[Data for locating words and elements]
# # # # #
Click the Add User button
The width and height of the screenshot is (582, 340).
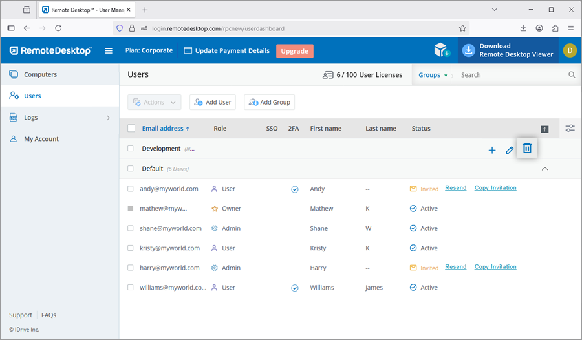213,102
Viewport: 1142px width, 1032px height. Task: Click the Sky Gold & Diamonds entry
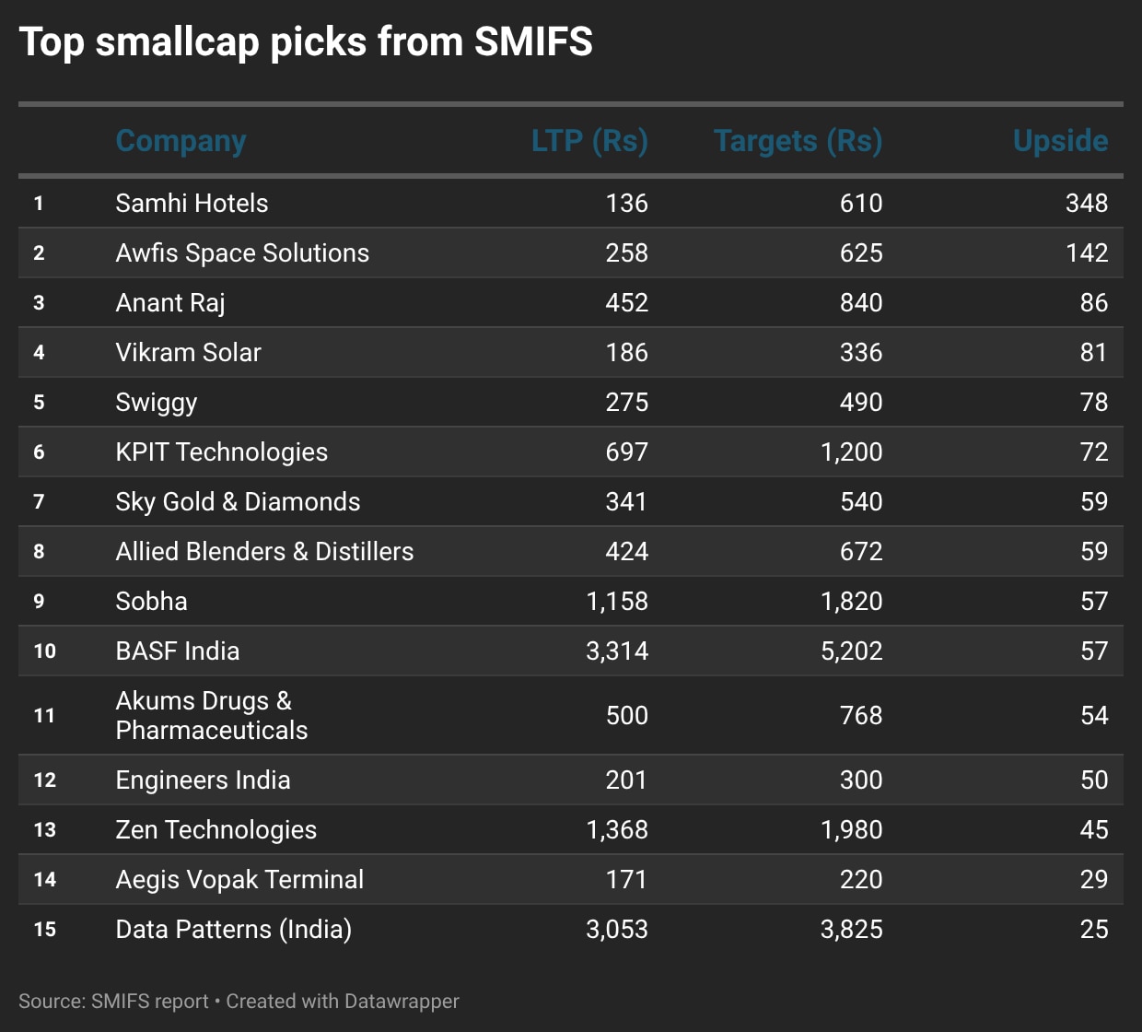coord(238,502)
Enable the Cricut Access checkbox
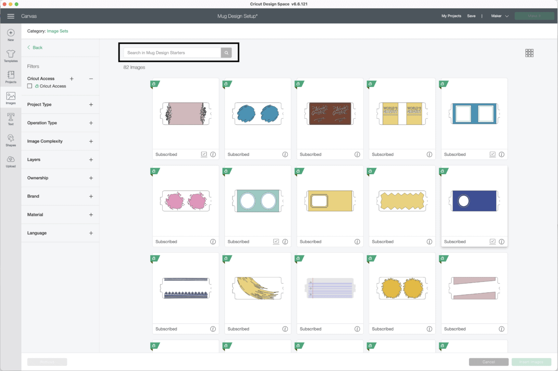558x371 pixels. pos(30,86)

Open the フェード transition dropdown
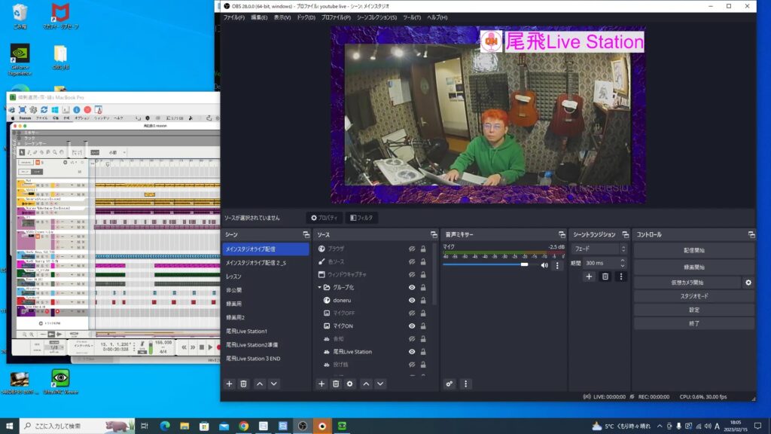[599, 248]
# # # # #
### Goal of the exercise
Reproduce every line of the material above word for word, leaving out the pictures.

### Solution to this problem
Click the Add User button
The width and height of the screenshot is (582, 340).
213,102
Viewport: 1142px width, 1032px height. Task: Click the Sky Gold & Diamonds entry
coord(238,502)
Enable the Cricut Access checkbox
558x371 pixels. pos(30,86)

Open the フェード transition dropdown
[599, 248]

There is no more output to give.